◆ **Tugas yang Dikerjakan**: Salinlah tanpa perubahan sebagian teks tentang pembelian MTN oleh PT Bank NTT di bawah ini. Mulailah dari kata-kata yang memuat "Bahwa dalam fakta" dan berhentilah setelah "TIDAK BISA DITERAPKAN.".

◆ **Teks Kutipan**:
==========
Investasi pembelian MTN tersebut dilakukan tanpa didahului analisa kelayakan, atau due diligence atau uji tuntas.

Hanya berpedoman pada mekanisme penempatan dana antar bank karena PT Bank NTT belum memiliki pedoman terkait prosedur dan batas nilai pembelian MTN.

• Pembelian MTN Tidak Masuk dalam Rencana Bisnis PT. Bank NTT Tahun 2018

Selain itu PT. Bank NTT tidak melakukan On The Spot untuk mengetahui alamat kantor dan mengenal lebih jauh atas pengurus/manajemen PT. SNP. Pertemuan dengan pengurus/manajemen PT. SNP baru terjadi setelah PT. SNP mengalami permasalahan gagal bayar.

Pembelian MTN tidak melalui telaah terhadap laporan keuangan audited PT. SNP Tahun 2017 namun hanya berpatokan peringkatan yang dilakukan oleh Pefindo tanpa mempertimbangkan catatan pada pers release Pefindo yang menyatakan bahwa peringkatan belum berdasarkan Laporan Keuangan audited PT. SNP Tahun 2017, sehingga mitigasi atas risiko pembelian MTN tidak dilakukan secara baik.

PT. Bank NTT telah melakukan konfirmasi kepada bank-bank yang telah membeli produk MTN sebelumnya, tetapi tidak melakukan konfirmasi kepada bank yang menolak penawaran MTN untuk mengetahui alasan dan pertimbangan menolak melakukan pembelian MTN.

• Tidak mempertimbangkan kolektibilitas PT. SNP pada SLIK OJK (SLIK= Sistim Layanan Informasi Keuangan atau checking pinjaman pada bank lain).
Bahwa dalam fakta kedua ini berdasarkan temuan LHP BPK No. 1/LHP/XIX.KUP/01/2020 tanggal 4 Januari 2020 tersebut maka sudah sangat jelas dan terang benderang pembelian MTN yang mengakibatkan kerugian Bank NTT tersebut dilakukan penuh dengan KELALAIAN DAN TIDAK HATI-HATI sehingga tidak memenuhi ketentuan Pasal 97 ayat 5 undang-undang no 40 Tahun 2007 tentang BUSINESS JUDGMENT RULE (BJR) SEHINGGA TIDAK BISA DITERAPKAN.
==========
◆ **Baris yang Diberikan**:

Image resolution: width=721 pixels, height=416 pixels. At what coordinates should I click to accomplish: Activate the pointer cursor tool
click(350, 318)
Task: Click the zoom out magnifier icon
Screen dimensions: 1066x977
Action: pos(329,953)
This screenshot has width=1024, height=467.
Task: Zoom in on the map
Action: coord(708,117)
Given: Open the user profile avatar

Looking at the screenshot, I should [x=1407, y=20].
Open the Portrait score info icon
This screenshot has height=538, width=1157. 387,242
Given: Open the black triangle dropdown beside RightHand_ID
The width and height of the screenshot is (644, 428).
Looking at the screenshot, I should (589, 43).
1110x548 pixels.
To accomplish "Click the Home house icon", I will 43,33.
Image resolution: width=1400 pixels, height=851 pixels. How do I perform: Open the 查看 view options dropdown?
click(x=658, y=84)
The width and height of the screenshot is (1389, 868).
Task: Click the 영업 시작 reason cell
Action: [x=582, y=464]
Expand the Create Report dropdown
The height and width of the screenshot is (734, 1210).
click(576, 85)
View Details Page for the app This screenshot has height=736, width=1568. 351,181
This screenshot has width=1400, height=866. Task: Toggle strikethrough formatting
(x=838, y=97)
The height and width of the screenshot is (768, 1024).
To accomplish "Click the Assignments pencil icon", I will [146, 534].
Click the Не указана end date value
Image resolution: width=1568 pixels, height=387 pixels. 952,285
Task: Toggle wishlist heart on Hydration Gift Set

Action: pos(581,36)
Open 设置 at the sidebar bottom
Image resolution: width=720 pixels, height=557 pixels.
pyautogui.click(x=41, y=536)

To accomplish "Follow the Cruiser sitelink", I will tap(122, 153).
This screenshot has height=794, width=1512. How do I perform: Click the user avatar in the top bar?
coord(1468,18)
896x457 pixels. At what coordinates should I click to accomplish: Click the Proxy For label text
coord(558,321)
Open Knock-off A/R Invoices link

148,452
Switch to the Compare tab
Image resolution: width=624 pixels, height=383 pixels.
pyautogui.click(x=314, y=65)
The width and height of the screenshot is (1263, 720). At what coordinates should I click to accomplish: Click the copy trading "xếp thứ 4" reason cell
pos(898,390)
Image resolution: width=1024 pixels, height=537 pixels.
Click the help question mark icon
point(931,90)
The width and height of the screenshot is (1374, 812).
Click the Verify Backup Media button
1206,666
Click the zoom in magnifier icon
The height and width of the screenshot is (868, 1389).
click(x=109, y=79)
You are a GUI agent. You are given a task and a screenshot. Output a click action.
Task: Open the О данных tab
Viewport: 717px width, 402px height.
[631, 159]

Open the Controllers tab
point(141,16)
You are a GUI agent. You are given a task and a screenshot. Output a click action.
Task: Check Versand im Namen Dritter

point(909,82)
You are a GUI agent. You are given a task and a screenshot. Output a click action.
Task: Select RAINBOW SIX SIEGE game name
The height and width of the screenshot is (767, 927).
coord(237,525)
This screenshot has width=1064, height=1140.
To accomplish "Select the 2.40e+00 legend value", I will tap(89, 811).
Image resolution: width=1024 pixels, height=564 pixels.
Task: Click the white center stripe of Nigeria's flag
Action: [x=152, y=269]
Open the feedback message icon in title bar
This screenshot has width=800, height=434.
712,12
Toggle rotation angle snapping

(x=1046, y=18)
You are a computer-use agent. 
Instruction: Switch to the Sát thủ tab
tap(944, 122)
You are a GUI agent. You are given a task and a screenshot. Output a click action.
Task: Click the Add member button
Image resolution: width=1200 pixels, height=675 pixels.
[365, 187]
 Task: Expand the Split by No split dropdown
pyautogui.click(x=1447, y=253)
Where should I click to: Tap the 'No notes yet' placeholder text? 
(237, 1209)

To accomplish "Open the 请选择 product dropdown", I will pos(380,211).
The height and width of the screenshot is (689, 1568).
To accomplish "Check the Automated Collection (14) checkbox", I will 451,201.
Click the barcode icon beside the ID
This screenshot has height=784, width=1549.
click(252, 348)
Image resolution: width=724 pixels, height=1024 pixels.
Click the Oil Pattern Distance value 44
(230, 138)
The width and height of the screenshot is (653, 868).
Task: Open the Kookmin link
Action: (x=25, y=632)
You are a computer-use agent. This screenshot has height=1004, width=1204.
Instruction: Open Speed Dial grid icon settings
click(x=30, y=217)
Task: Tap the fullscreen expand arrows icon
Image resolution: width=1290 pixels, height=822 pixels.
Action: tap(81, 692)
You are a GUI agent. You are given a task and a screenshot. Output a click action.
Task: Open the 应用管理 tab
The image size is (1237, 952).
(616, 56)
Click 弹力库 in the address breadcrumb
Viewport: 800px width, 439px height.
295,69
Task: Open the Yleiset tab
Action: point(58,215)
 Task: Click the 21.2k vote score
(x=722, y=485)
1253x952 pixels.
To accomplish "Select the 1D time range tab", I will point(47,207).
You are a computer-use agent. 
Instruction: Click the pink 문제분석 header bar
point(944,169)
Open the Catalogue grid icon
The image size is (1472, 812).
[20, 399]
==========
◆ **Hasil Latihan**:
Bahwa dalam fakta kedua ini berdasarkan temuan LHP BPK No. 1/LHP/XIX.KUP/01/2020 tanggal 4 Januari 2020 tersebut maka sudah sangat jelas dan terang benderang pembelian MTN yang mengakibatkan kerugian Bank NTT tersebut dilakukan penuh dengan KELALAIAN DAN TIDAK HATI-HATI sehingga tidak memenuhi ketentuan Pasal 97 ayat 5 undang-undang no 40 Tahun 2007 tentang BUSINESS JUDGMENT RULE (BJR) SEHINGGA TIDAK BISA DITERAPKAN.